Sister Margaret told this sad story to Sister Amelia as they toured the convent complex. Sister Margaret issued Sister Amelia her own basic set of keys and a passcode to the cellar’s hidden safe cell, a large, well-concealed room designed to protect the sisters in case of a raid or other calamity.
Sister Amelia asked about the dangers of the area. She had chosen St. Laurita’s in part because she assumed it to be safe in its desert fastness. Convents of the All-Mother were known to be poor but well-defended, generally discouraging thieves, rapists, and others with a criminal or violent bent.
St. Laurita’s was not too far from a lake, but maps indicated it was small and highly unlikely to be a habitat for the creatures that had terrorized many waterside communities before people started moving inland. The creatures were widely assumed by the sisters to be natural sea animals contaminated by poisons or actions made by men.
Others held different ideas: that the sea creatures were embodiments of the evil nemesis of the Unnatural Man; that they had seeped into the seas through cracks in the ocean floors from an underworld within the earth; that they had come from distant stars; that they were the monstrous reincarnations of executed criminals, “fallen women,” and children sacrificed by desert cults.
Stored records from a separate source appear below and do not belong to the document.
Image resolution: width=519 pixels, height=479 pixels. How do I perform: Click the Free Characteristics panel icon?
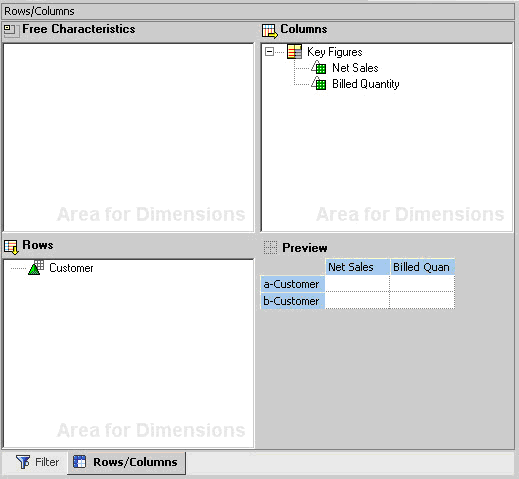tap(10, 30)
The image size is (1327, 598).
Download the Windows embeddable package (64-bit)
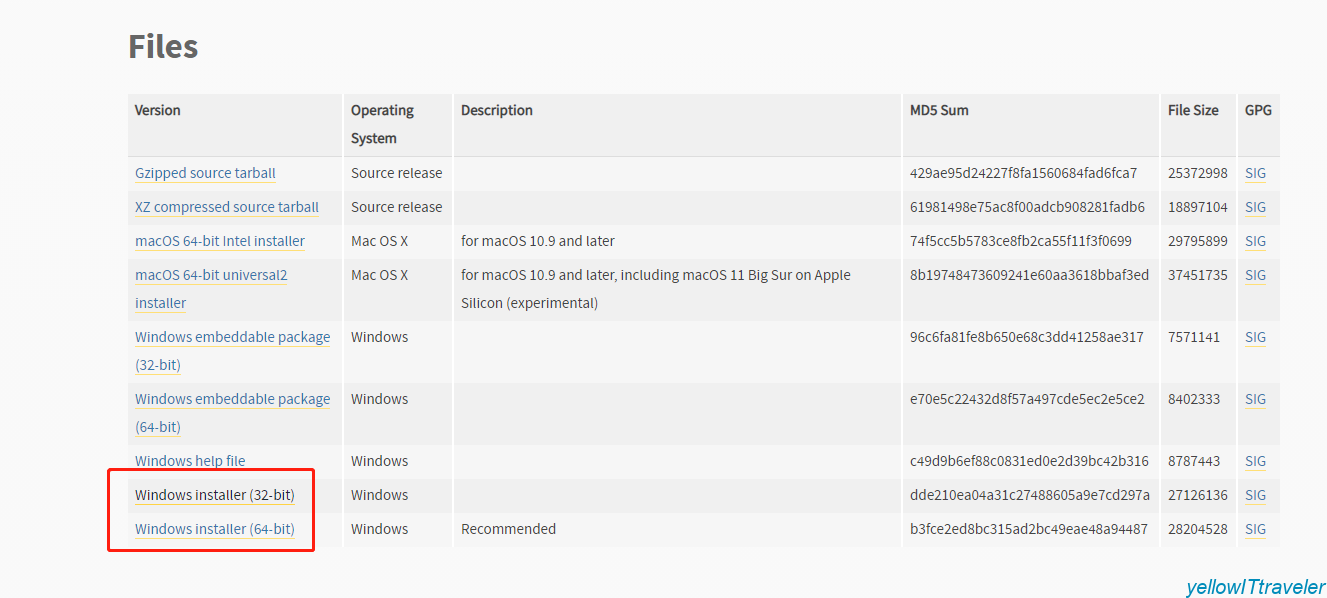[x=232, y=399]
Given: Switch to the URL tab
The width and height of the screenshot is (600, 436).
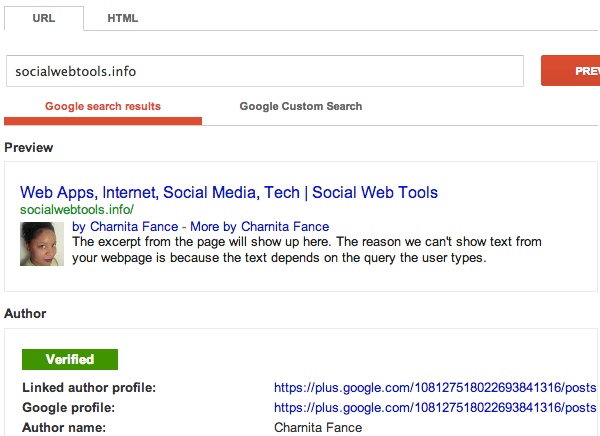Looking at the screenshot, I should pyautogui.click(x=42, y=18).
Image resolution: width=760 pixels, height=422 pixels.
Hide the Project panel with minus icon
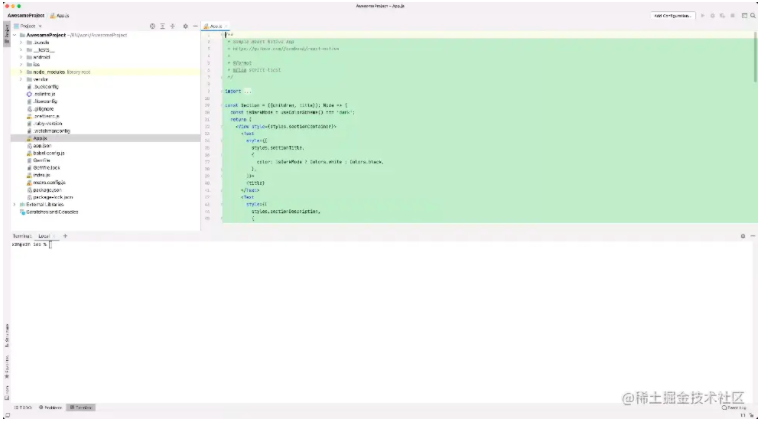(196, 25)
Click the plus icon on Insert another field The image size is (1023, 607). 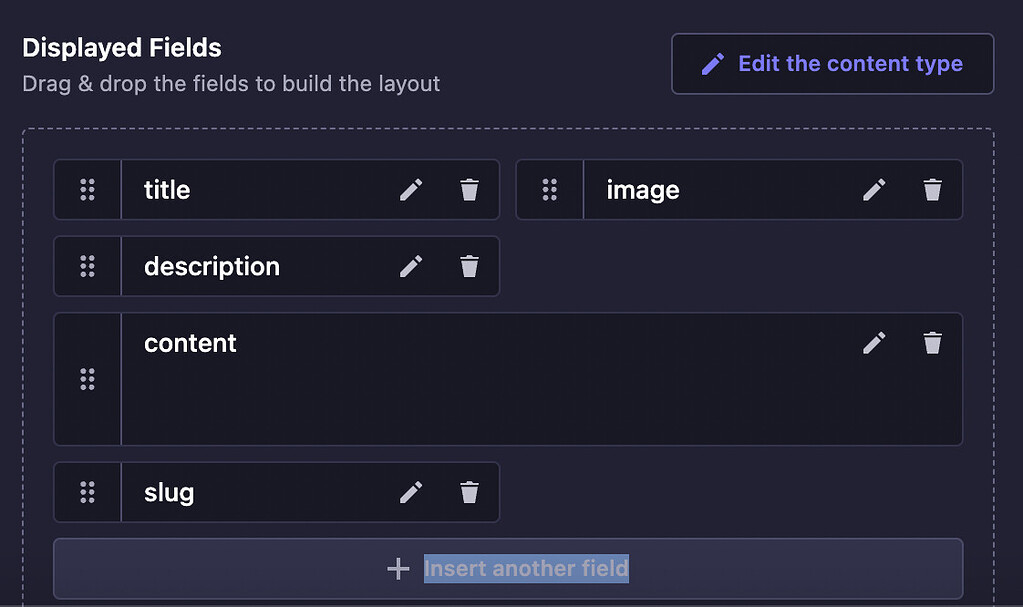398,568
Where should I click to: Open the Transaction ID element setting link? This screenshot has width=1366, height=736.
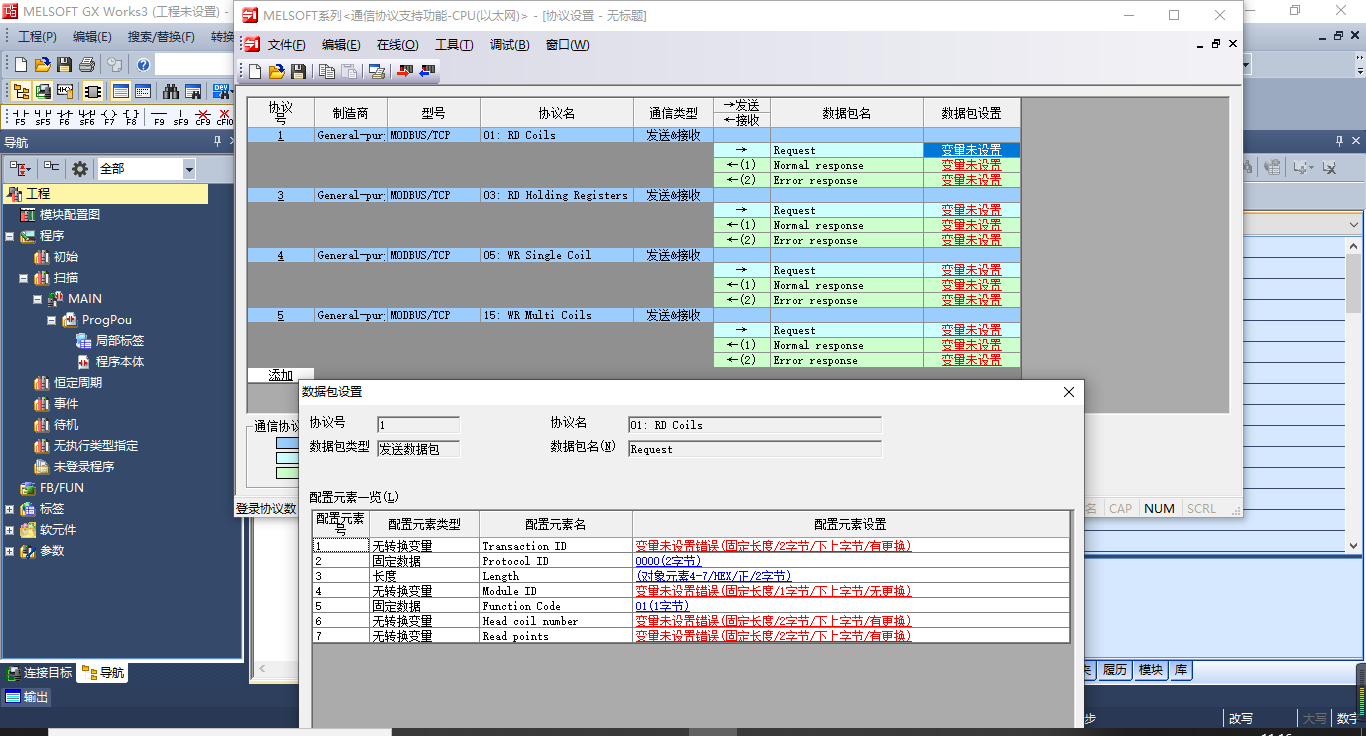click(772, 546)
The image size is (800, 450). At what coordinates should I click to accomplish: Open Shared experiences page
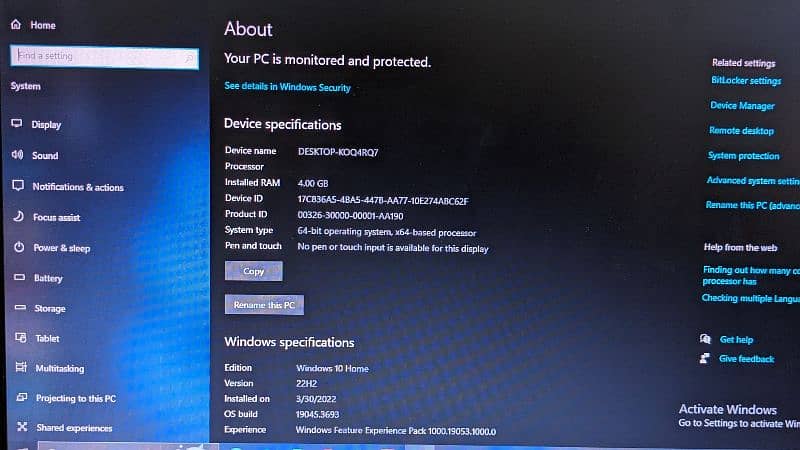74,428
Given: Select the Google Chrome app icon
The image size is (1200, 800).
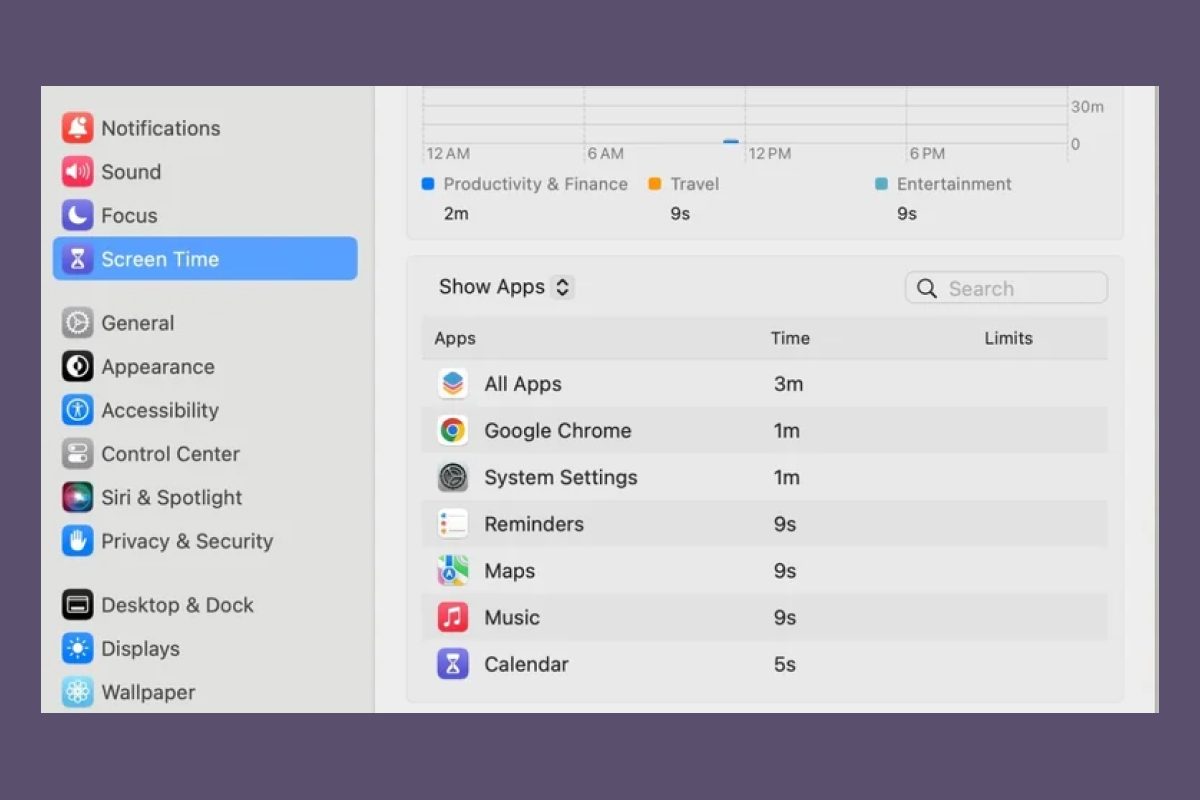Looking at the screenshot, I should coord(452,430).
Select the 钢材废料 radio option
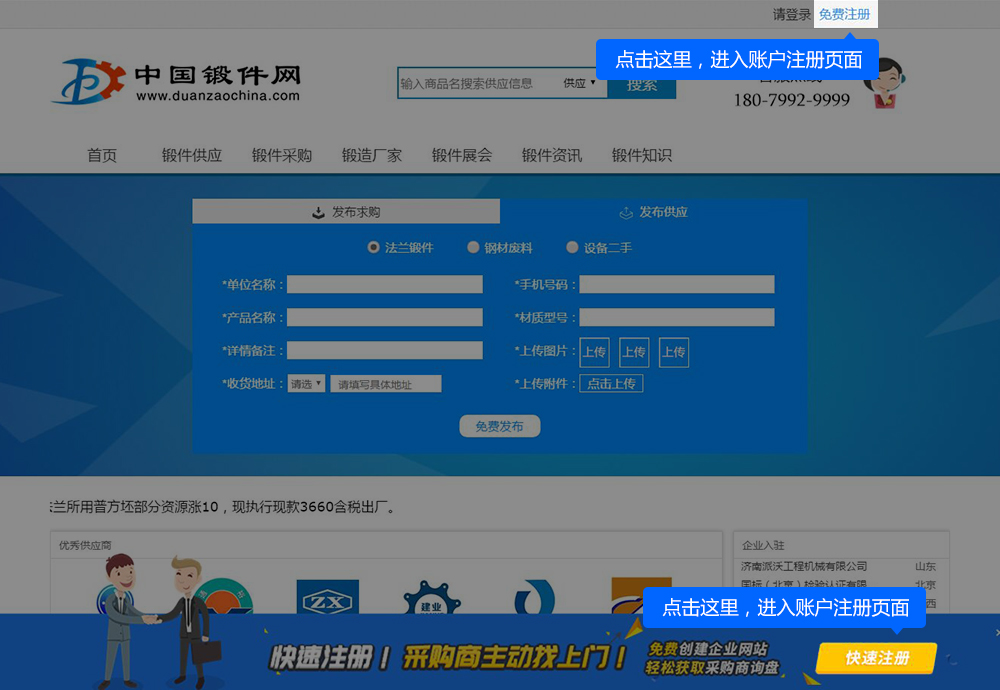 pos(474,247)
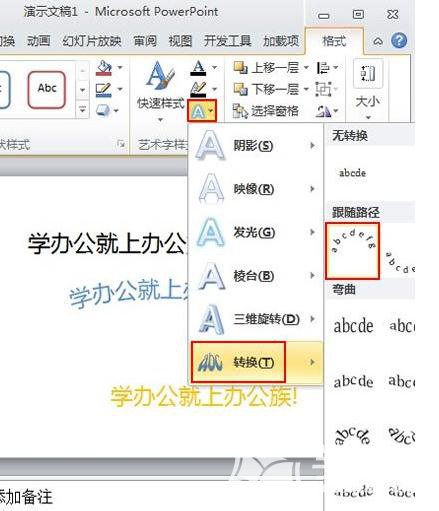
Task: Open the Text Effects dropdown icon
Action: pos(202,111)
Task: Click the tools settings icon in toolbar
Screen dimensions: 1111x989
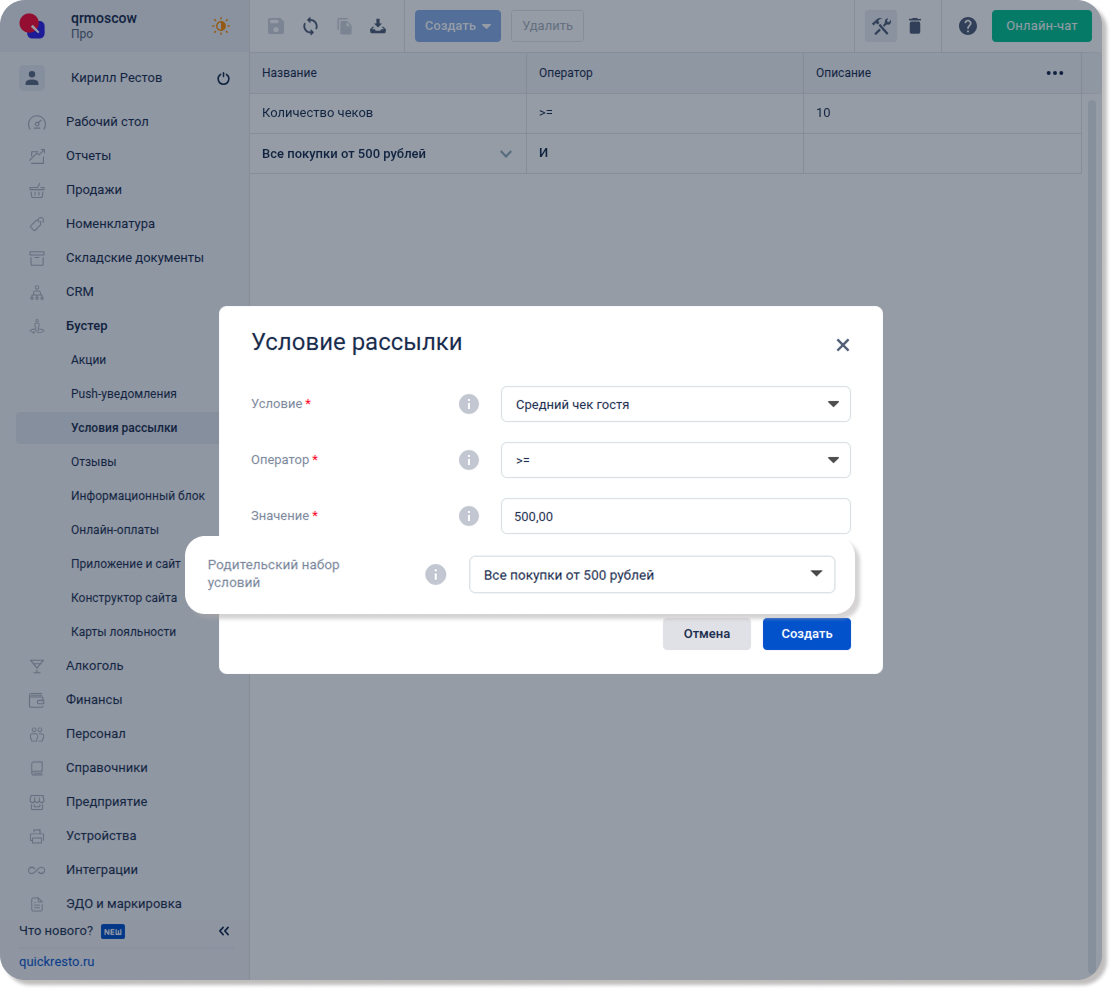Action: click(x=881, y=27)
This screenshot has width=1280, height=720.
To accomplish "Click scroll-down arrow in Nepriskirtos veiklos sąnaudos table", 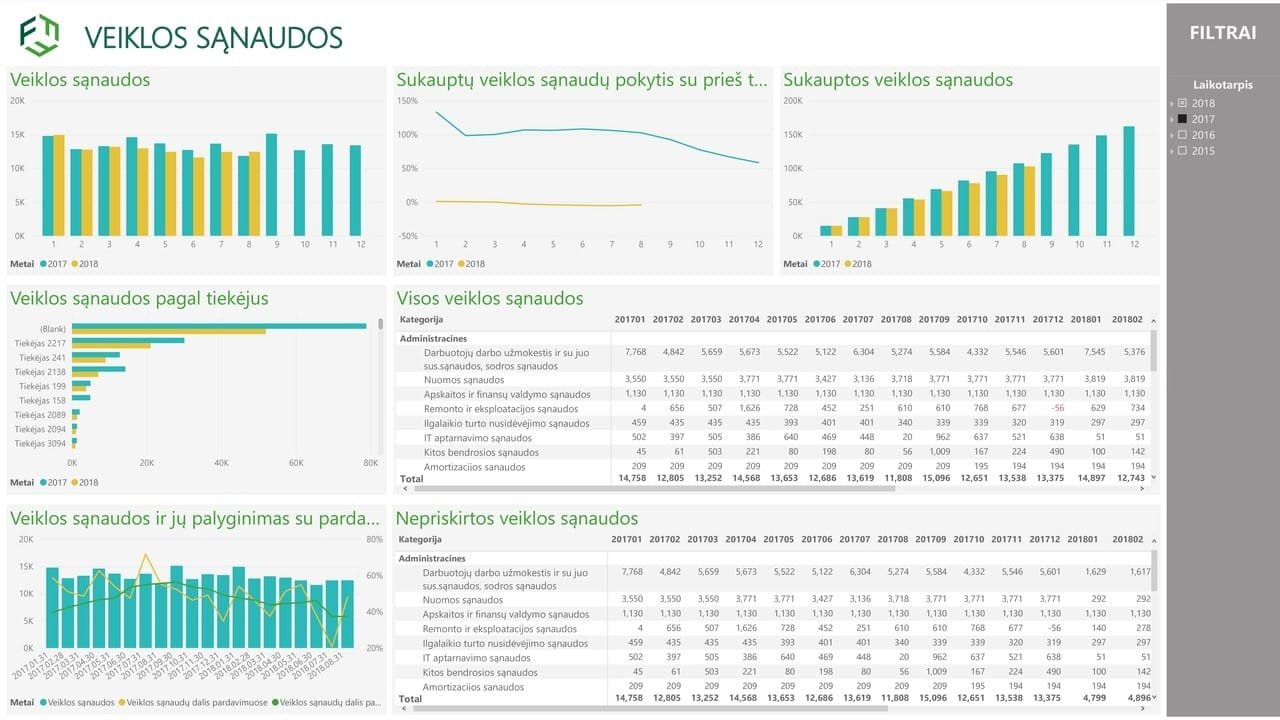I will pos(1154,697).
Sister Margaret and her sister brothel-workers had once tried to think of themselves as creatures from the deep, and they had laughed over the idea. Now mention of the creatures brought only a firm set to her lips.
Sister Margaret told Sister Amelia that indeed the convent was safe, but that all houses serving the All-Mother were heavily protected and possessed of a small armory in addition to the safe room, just in case of trouble. Indeed, she said, almost embarrassed to mention it, Sister Amelia would need to turn over any weapons she had with her to the communal trove.
Sister Amelia yielded up two sets of dueling pistols and a clockwork repeating stiletto but kept silent about the single-shot pistol and scimitar knife locked into her legs. Sister Margaret took the proffered weapons and said that they would be kept in the armory and that Sister Amelia could practice with them any time. She added that skinwalkers — men and women transformed into animal-like beings — had been once rumored to live in the desert as well but, she said uncertainly, no one had seen them in a long time.
Sister Amelia sighed slightly and said nothing.